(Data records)
>>>
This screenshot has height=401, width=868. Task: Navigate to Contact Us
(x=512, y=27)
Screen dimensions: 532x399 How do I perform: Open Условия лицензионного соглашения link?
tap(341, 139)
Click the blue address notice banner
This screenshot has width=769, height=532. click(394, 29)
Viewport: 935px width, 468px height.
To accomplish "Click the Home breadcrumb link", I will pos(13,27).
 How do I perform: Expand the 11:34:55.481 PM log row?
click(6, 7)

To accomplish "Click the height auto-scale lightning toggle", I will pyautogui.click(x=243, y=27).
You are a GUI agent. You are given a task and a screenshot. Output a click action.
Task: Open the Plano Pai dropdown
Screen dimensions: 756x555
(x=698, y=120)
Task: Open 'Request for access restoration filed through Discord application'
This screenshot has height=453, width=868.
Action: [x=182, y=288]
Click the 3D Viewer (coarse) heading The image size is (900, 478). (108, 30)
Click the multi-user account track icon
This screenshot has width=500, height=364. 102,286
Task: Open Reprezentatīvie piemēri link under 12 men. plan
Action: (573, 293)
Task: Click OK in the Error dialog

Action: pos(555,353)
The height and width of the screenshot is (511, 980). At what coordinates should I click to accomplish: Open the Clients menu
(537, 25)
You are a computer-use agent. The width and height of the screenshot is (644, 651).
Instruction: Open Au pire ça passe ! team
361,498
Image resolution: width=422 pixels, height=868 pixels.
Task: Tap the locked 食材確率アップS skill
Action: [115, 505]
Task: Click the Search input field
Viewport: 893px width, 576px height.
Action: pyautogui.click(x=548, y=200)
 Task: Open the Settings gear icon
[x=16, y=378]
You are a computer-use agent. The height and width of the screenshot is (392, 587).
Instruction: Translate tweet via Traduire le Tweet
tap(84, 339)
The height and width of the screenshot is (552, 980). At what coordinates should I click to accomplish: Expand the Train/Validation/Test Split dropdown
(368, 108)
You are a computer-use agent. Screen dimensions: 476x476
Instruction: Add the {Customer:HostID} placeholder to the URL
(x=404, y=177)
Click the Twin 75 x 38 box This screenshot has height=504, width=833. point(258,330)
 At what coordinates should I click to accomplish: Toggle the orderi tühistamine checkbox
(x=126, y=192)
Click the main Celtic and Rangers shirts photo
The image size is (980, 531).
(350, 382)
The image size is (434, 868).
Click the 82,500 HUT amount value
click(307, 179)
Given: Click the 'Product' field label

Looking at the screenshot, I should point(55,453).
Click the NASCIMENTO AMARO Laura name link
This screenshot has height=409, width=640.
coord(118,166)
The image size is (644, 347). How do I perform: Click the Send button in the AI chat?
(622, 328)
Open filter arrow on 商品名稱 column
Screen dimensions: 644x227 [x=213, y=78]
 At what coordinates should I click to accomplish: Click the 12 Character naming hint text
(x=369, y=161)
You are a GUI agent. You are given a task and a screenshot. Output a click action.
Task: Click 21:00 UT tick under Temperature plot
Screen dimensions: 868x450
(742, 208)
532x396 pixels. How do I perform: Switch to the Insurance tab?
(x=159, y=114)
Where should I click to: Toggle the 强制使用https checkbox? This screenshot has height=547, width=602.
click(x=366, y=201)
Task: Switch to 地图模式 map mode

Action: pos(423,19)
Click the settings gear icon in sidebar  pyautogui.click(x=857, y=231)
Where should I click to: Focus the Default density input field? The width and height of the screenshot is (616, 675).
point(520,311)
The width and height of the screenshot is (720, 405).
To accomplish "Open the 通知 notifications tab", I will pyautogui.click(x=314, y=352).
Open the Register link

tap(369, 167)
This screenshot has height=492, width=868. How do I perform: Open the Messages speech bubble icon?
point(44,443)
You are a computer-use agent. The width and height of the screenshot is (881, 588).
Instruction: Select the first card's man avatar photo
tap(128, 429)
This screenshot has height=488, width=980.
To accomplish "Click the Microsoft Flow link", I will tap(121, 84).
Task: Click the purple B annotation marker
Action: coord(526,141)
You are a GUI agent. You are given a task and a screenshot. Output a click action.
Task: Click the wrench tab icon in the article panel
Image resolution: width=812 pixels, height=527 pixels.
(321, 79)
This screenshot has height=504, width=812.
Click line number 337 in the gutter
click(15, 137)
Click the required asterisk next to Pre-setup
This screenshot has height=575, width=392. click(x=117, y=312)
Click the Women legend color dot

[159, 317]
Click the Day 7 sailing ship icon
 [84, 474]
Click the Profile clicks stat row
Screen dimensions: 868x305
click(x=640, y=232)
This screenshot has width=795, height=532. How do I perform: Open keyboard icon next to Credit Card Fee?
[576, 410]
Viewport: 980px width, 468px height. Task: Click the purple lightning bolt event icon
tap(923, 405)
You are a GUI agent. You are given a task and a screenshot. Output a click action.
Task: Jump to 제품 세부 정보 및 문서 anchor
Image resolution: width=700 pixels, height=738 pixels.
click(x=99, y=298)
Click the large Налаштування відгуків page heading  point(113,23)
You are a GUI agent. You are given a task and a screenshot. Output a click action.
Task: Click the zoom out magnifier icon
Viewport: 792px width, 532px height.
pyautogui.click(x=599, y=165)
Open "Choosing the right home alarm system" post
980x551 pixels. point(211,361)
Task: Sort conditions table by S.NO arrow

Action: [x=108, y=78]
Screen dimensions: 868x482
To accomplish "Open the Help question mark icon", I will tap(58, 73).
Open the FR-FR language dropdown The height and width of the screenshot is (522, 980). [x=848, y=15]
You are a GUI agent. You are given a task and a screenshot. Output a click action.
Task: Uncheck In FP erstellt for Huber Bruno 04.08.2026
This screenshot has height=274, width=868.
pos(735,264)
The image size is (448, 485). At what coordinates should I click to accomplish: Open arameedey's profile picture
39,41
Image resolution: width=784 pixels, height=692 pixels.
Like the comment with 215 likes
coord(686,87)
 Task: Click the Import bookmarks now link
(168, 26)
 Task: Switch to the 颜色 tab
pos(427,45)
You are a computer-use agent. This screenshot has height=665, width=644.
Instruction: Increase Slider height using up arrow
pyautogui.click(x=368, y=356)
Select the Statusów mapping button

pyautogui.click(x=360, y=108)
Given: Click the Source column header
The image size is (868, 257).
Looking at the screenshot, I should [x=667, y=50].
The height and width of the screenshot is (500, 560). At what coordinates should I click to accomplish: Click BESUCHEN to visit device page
<<<
▶ **What the task requires**
The full set of entries should be transcribed exactly.

▶ **Task response**
This screenshot has height=401, width=868. Task: Navigate to Contact Us
(x=512, y=27)
Screen dimensions: 532x399 How do I perform: Open Условия лицензионного соглашения link?
tap(341, 139)
Click the blue address notice banner
This screenshot has width=769, height=532. click(394, 29)
Viewport: 935px width, 468px height.
To accomplish "Click the Home breadcrumb link", I will pos(13,27).
 How do I perform: Expand the 11:34:55.481 PM log row?
click(6, 7)

To accomplish "Click the height auto-scale lightning toggle", I will pyautogui.click(x=243, y=27).
You are a GUI agent. You are given a task and a screenshot. Output a click action.
Task: Open the Plano Pai dropdown
Screen dimensions: 756x555
(x=698, y=120)
Task: Open 'Request for access restoration filed through Discord application'
This screenshot has height=453, width=868.
Action: [x=182, y=288]
Click the 3D Viewer (coarse) heading The image size is (900, 478). (108, 30)
Click the multi-user account track icon
This screenshot has width=500, height=364. 102,286
Task: Open Reprezentatīvie piemēri link under 12 men. plan
Action: (573, 293)
Task: Click OK in the Error dialog

Action: pos(555,353)
The height and width of the screenshot is (511, 980). At what coordinates should I click to accomplish: Open the Clients menu
(537, 25)
You are a computer-use agent. The width and height of the screenshot is (644, 651).
Instruction: Open Au pire ça passe ! team
361,498
Image resolution: width=422 pixels, height=868 pixels.
Task: Tap the locked 食材確率アップS skill
Action: [115, 505]
Task: Click the Search input field
Viewport: 893px width, 576px height.
Action: pyautogui.click(x=548, y=200)
 Task: Open the Settings gear icon
[x=16, y=378]
You are a computer-use agent. The height and width of the screenshot is (392, 587).
Instruction: Translate tweet via Traduire le Tweet
tap(84, 339)
The height and width of the screenshot is (552, 980). At what coordinates should I click to accomplish: Expand the Train/Validation/Test Split dropdown
(368, 108)
You are a computer-use agent. Screen dimensions: 476x476
Instruction: Add the {Customer:HostID} placeholder to the URL
(x=404, y=177)
Click the Twin 75 x 38 box This screenshot has height=504, width=833. point(258,330)
 At what coordinates should I click to accomplish: Toggle the orderi tühistamine checkbox
(x=126, y=192)
Click the main Celtic and Rangers shirts photo
The image size is (980, 531).
(350, 382)
The image size is (434, 868).
Click the 82,500 HUT amount value
click(307, 179)
Given: Click the 'Product' field label

Looking at the screenshot, I should point(55,453).
Click the NASCIMENTO AMARO Laura name link
This screenshot has height=409, width=640.
coord(118,166)
The image size is (644, 347). How do I perform: Click the Send button in the AI chat?
(622, 328)
Open filter arrow on 商品名稱 column
Screen dimensions: 644x227 [x=213, y=78]
 At what coordinates should I click to accomplish: Click the 12 Character naming hint text
(x=369, y=161)
You are a GUI agent. You are given a task and a screenshot. Output a click action.
Task: Click 21:00 UT tick under Temperature plot
Screen dimensions: 868x450
(742, 208)
532x396 pixels. How do I perform: Switch to the Insurance tab?
(x=159, y=114)
Where should I click to: Toggle the 强制使用https checkbox? This screenshot has height=547, width=602.
click(x=366, y=201)
Task: Switch to 地图模式 map mode

Action: pos(423,19)
Click the settings gear icon in sidebar  pyautogui.click(x=857, y=231)
Where should I click to: Focus the Default density input field? The width and height of the screenshot is (616, 675).
point(520,311)
The width and height of the screenshot is (720, 405).
To accomplish "Open the 通知 notifications tab", I will pyautogui.click(x=314, y=352).
Open the Register link

tap(369, 167)
This screenshot has height=492, width=868. How do I perform: Open the Messages speech bubble icon?
point(44,443)
You are a computer-use agent. The width and height of the screenshot is (881, 588).
Instruction: Select the first card's man avatar photo
tap(128, 429)
This screenshot has height=488, width=980.
To accomplish "Click the Microsoft Flow link", I will tap(121, 84).
Task: Click the purple B annotation marker
Action: coord(526,141)
You are a GUI agent. You are given a task and a screenshot. Output a click action.
Task: Click the wrench tab icon in the article panel
Image resolution: width=812 pixels, height=527 pixels.
(321, 79)
This screenshot has height=504, width=812.
Click line number 337 in the gutter
click(15, 137)
Click the required asterisk next to Pre-setup
This screenshot has height=575, width=392. click(x=117, y=312)
Click the Women legend color dot

[159, 317]
Click the Day 7 sailing ship icon
 [84, 474]
Click the Profile clicks stat row
Screen dimensions: 868x305
click(x=640, y=232)
This screenshot has width=795, height=532. How do I perform: Open keyboard icon next to Credit Card Fee?
[576, 410]
Viewport: 980px width, 468px height. Task: Click the purple lightning bolt event icon
tap(923, 405)
You are a GUI agent. You are given a task and a screenshot. Output a click action.
Task: Jump to 제품 세부 정보 및 문서 anchor
Image resolution: width=700 pixels, height=738 pixels.
click(x=99, y=298)
Click the large Налаштування відгуків page heading  point(113,23)
You are a GUI agent. You are given a task and a screenshot. Output a click action.
Task: Click the zoom out magnifier icon
Viewport: 792px width, 532px height.
pyautogui.click(x=599, y=165)
Open "Choosing the right home alarm system" post
980x551 pixels. point(211,361)
Task: Sort conditions table by S.NO arrow

Action: [x=108, y=78]
Screen dimensions: 868x482
To accomplish "Open the Help question mark icon", I will tap(58, 73).
Open the FR-FR language dropdown The height and width of the screenshot is (522, 980). [x=848, y=15]
You are a GUI agent. You are given a task and a screenshot. Output a click action.
Task: Uncheck In FP erstellt for Huber Bruno 04.08.2026
This screenshot has height=274, width=868.
pos(735,264)
The image size is (448, 485). At what coordinates should I click to accomplish: Open arameedey's profile picture
39,41
Image resolution: width=784 pixels, height=692 pixels.
Like the comment with 215 likes
coord(686,87)
 Task: Click the Import bookmarks now link
(168, 26)
 Task: Switch to the 颜色 tab
pos(427,45)
You are a computer-use agent. This screenshot has height=665, width=644.
Instruction: Increase Slider height using up arrow
pyautogui.click(x=368, y=356)
Select the Statusów mapping button

pyautogui.click(x=360, y=108)
Given: Click the Source column header
The image size is (868, 257).
Looking at the screenshot, I should [x=667, y=50].
The height and width of the screenshot is (500, 560). At what coordinates should I click to accomplish: Click BESUCHEN to visit device page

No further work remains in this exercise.